▸ Job
Please recast the data from the line containing "Where should I" through the line containing "[x=170, y=85]", both included, as a JSON list of strings with one string per line and blank lines left out.

▸ Supplied data
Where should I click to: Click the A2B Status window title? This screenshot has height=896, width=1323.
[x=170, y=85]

* * *

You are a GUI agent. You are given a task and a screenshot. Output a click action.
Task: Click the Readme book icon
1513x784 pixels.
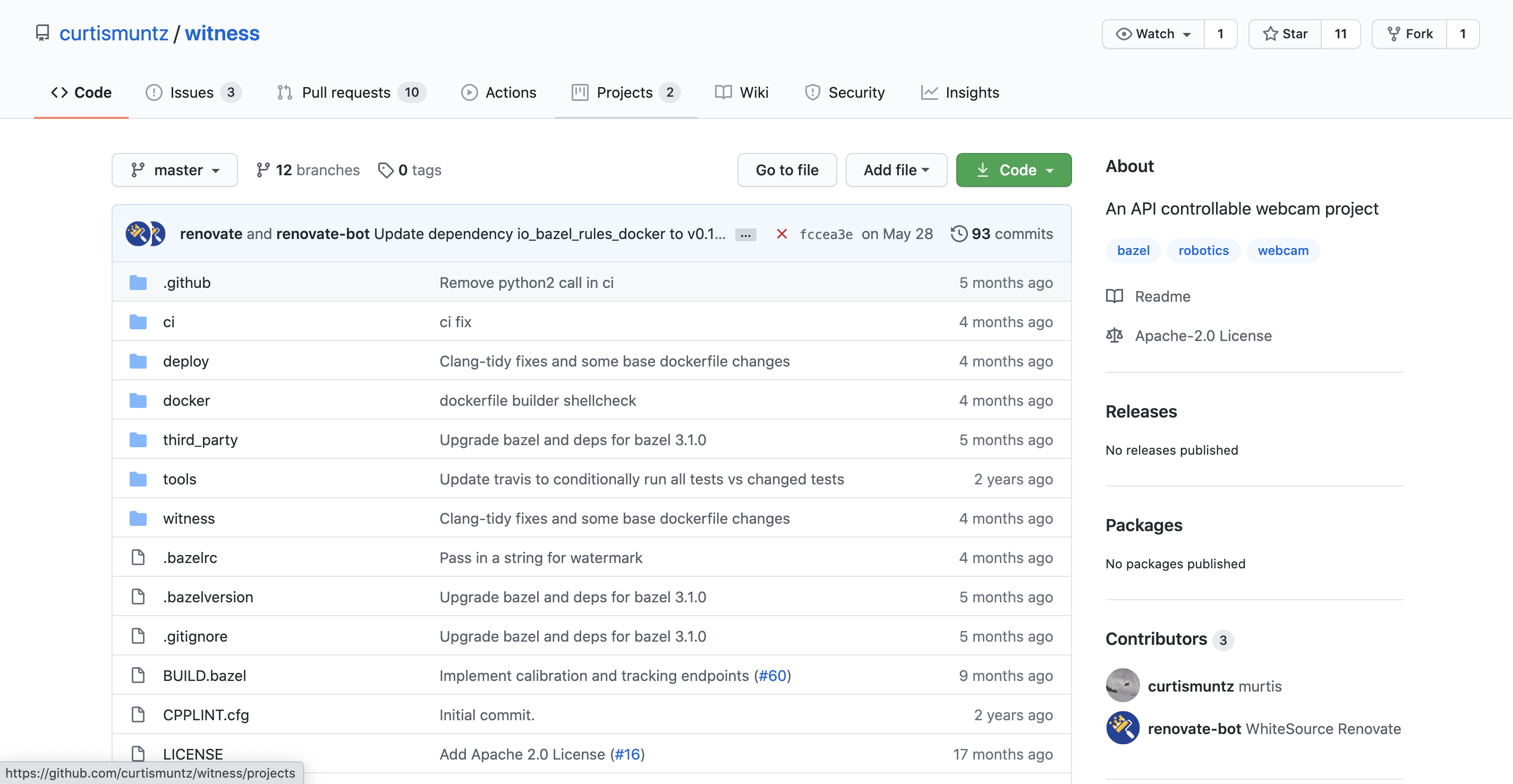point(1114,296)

▸ Solution to the problem
[
  "Where should I click to: Click the A2B Status window title? This screenshot has height=896, width=1323.",
  "[x=170, y=85]"
]